今回の番組の内容をざっくりとまとめるとこんな感じだったかと思います。

・いじめが原因で学校に行けなくなっても甘えじゃない
・学校に行きたくない子にはどういう兆候がでるか
・不登校の子たちの新しいあり方としてフリースクールやホームスクーリングがある
・フリースクールやホームスクーリングを実施している人へのインタビュー
・不登校は一つの生き方だ

今回の番組について僕の見解をあらかじめ述べておくと、
①不登校の実態はもっと多様で複雑で、番組ではそのうちの一部の輝かしい部分にスポットが当たっている
②ただ、今の日本の不登校理解状況ではこの放送内容で意義があった

という二点になります。

それぞれについて少し詳しく書いてみます。

「番組への人々の反応」と「不登校の実態」

今回の番組に関して、twitterでは当事者の保護者さんから「不登校の実態はこれが全てじゃない」という声が目立っているように感じます。

様々な意見がありますが、

・フリースクールやホームスクーリングできるのはごく一部
・不登校の原因はいじめなどのスクールカーストだけではない
・成功体験を取り上げていたが、実態はそういうものばかりじゃない

といったものが多い印象でした。

これは的を得ていて、番組でも述べられていましたが、不登校の子どものうちフリースクールに通っている子どもはわずか3%ほどと言われています。
ホームスクーリングがちゃんとできるのはある程度金銭的・時間的余裕がある家庭で、共働き家庭ではなかなか余裕がないのもまた事実です。

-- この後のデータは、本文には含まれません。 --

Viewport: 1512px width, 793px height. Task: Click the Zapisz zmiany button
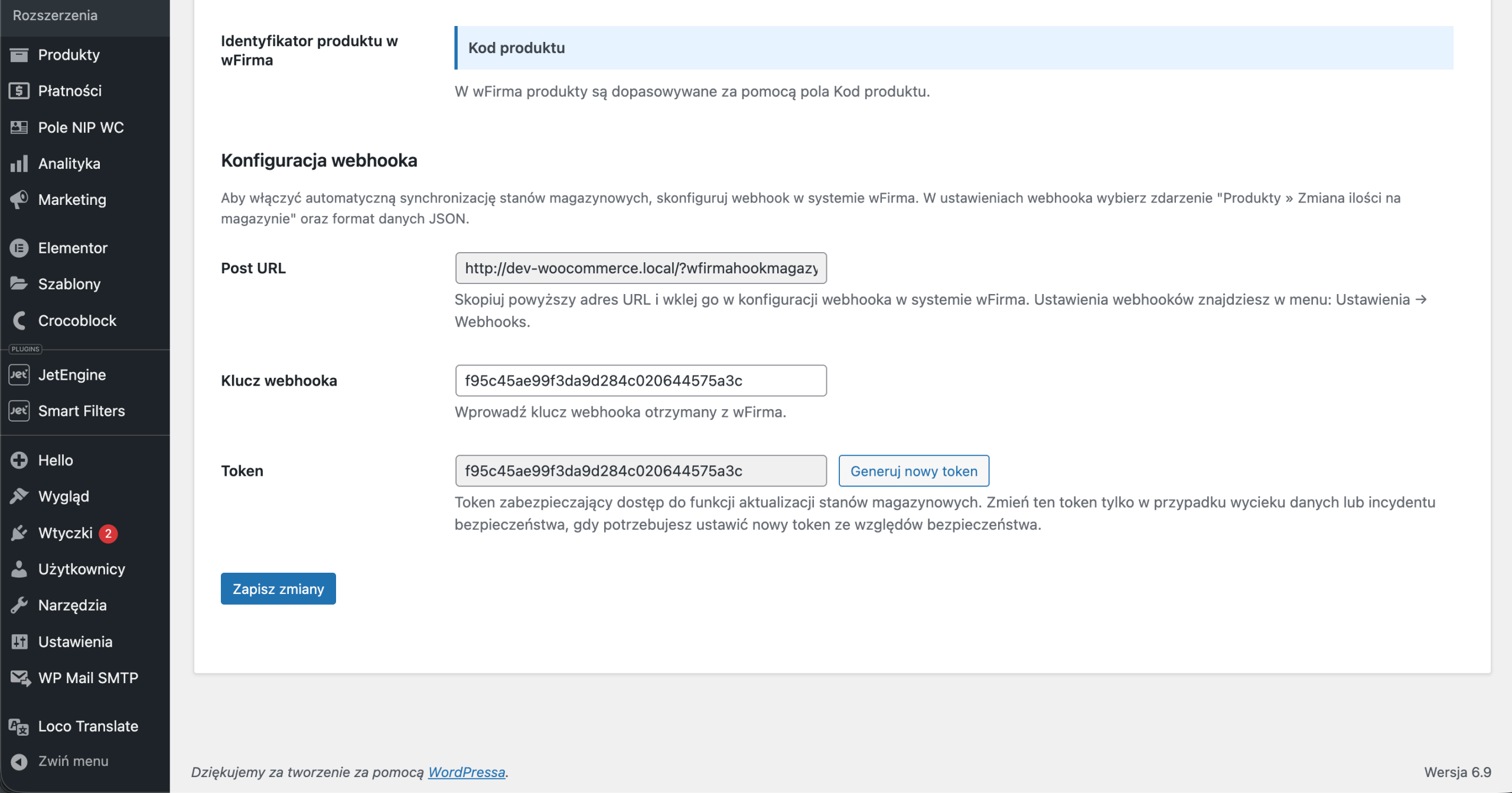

不登校の原因もいじめが全てではなく、発達の特性が集団と合わなかったり、先生との相性がよくなかったり、病気がきっかけだったり、多様かつ複合的です。

また不登校の状態として、学校に行く/学校に行かない/フリースクールに行く、ときっぱりと線引きできるものではありません。
①行き渋りが始まり、
②部屋に引きこもったり登校拒否が本格化し、
③徐々にエネルギーが溜まっていき、
④最終的にフリースクールなど「外の居場所」に行くようになります。
こうしたフェーズは人によって期間・深刻度はバラバラで、そのフェーズを行ったり来たりすることもあります

何が言いたいかというと、今回の世界一受けたい授業は、最終的な「活動期」にスポットを当てた番組構成で、そこに至るまでの苦悩の過程を飛ばしていたので、実際にその前のフェーズのまさに一番苦しい過程にある保護者さんたちからは「そんなキラキラしたものばかりじゃない」という声が上がったのだろうと思います。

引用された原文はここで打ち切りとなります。